## PROBLEM TO WORK ON
Leave out every line before the one that contains "Changelog (793, 1474)". Please restate that line and the rest of the data word for word, through the end.

==== RECORD SET

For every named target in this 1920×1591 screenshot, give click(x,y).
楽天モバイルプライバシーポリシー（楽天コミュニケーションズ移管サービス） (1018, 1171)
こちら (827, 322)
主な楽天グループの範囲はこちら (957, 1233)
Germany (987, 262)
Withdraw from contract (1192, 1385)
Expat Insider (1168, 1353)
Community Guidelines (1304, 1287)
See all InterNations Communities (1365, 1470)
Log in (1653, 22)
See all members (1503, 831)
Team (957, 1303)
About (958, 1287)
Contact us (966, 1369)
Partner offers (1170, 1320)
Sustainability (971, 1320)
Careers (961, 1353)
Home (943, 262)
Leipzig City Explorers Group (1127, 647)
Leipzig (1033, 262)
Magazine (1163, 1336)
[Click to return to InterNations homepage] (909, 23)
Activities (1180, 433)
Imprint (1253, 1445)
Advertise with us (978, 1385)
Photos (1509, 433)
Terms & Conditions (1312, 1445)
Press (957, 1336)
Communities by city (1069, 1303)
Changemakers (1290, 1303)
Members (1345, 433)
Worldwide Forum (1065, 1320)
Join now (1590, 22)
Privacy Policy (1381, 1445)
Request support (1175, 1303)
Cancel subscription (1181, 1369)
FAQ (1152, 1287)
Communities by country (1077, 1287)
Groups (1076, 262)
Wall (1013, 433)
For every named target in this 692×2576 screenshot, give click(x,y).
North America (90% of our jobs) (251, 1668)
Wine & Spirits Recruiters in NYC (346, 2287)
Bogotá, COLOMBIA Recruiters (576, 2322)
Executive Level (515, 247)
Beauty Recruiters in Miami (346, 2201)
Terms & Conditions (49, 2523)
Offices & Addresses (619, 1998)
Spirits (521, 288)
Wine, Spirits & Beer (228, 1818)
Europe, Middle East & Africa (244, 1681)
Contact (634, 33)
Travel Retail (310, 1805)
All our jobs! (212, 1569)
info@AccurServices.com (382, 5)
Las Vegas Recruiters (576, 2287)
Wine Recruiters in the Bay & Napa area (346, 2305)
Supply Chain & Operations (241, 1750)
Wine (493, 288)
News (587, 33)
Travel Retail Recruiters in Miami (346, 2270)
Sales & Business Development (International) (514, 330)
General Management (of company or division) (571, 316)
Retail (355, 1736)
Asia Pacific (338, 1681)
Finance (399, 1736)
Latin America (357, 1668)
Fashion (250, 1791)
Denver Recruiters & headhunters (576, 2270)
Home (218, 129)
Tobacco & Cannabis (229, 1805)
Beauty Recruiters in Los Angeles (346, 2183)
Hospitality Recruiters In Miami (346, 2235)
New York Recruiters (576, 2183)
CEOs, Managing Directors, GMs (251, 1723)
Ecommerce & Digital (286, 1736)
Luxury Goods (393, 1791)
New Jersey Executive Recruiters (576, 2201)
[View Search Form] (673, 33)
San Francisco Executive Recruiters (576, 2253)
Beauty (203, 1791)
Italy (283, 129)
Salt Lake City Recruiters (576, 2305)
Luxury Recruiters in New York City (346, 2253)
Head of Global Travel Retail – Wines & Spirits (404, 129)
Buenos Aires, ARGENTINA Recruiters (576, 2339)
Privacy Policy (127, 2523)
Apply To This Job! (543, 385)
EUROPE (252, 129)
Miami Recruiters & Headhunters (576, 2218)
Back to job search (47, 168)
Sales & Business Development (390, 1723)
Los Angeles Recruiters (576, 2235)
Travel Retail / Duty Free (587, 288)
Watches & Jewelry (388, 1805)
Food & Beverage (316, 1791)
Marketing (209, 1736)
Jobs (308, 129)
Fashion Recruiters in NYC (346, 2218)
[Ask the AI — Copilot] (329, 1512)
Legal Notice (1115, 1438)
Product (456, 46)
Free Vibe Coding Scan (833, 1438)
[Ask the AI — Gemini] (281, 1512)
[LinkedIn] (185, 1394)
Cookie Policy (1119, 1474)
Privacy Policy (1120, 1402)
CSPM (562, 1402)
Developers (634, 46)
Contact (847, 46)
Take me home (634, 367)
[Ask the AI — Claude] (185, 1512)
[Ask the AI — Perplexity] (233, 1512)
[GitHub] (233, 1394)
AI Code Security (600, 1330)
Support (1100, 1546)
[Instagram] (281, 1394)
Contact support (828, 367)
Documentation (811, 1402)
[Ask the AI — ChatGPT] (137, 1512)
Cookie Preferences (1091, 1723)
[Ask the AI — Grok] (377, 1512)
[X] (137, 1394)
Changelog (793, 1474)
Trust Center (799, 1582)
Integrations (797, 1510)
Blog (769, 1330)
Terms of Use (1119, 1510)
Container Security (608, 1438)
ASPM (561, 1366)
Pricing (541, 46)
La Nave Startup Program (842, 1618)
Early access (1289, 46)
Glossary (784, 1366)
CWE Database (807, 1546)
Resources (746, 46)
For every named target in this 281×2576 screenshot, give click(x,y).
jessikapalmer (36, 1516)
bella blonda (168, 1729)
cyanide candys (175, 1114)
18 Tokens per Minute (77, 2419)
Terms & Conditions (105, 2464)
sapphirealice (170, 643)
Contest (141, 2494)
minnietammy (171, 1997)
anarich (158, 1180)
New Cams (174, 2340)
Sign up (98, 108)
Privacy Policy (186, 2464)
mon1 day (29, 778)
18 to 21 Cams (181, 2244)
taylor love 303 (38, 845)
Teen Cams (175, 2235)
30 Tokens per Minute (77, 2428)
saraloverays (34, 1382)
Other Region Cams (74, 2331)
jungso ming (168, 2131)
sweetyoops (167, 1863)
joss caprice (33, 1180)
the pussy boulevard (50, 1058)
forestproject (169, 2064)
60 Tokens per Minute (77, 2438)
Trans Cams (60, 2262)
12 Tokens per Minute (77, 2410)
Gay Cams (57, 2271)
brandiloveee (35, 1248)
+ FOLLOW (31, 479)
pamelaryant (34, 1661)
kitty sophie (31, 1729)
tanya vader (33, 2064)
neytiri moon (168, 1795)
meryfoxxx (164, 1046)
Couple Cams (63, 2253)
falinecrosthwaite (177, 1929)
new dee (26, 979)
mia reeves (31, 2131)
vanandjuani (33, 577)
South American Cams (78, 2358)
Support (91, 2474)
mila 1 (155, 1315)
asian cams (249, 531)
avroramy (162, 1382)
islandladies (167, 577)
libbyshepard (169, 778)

========

## EXERCISE RESULT
Changelog (793, 1474)
Trust Center (799, 1582)
Integrations (797, 1510)
Blog (769, 1330)
Terms of Use (1119, 1510)
Container Security (608, 1438)
ASPM (561, 1366)
Pricing (541, 46)
La Nave Startup Program (842, 1618)
Early access (1289, 46)
Glossary (784, 1366)
CWE Database (807, 1546)
Resources (746, 46)
For every named target in this 281×2576 screenshot, give click(x,y).
jessikapalmer (36, 1516)
bella blonda (168, 1729)
cyanide candys (175, 1114)
18 Tokens per Minute (77, 2419)
Terms & Conditions (105, 2464)
sapphirealice (170, 643)
Contest (141, 2494)
minnietammy (171, 1997)
anarich (158, 1180)
New Cams (174, 2340)
Sign up (98, 108)
Privacy Policy (186, 2464)
mon1 day (29, 778)
18 to 21 Cams (181, 2244)
taylor love 303 (38, 845)
Teen Cams (175, 2235)
30 Tokens per Minute (77, 2428)
saraloverays (34, 1382)
Other Region Cams (74, 2331)
jungso ming (168, 2131)
sweetyoops (167, 1863)
joss caprice (33, 1180)
the pussy boulevard (50, 1058)
forestproject (169, 2064)
60 Tokens per Minute (77, 2438)
Trans Cams (60, 2262)
12 Tokens per Minute (77, 2410)
Gay Cams (57, 2271)
brandiloveee (35, 1248)
+ FOLLOW (31, 479)
pamelaryant (34, 1661)
kitty sophie (31, 1729)
tanya vader (33, 2064)
neytiri moon (168, 1795)
meryfoxxx (164, 1046)
Couple Cams (63, 2253)
falinecrosthwaite (177, 1929)
new dee (26, 979)
mia reeves (31, 2131)
vanandjuani (33, 577)
South American Cams (78, 2358)
Support (91, 2474)
mila 1 (155, 1315)
asian cams (249, 531)
avroramy (162, 1382)
islandladies (167, 577)
libbyshepard (169, 778)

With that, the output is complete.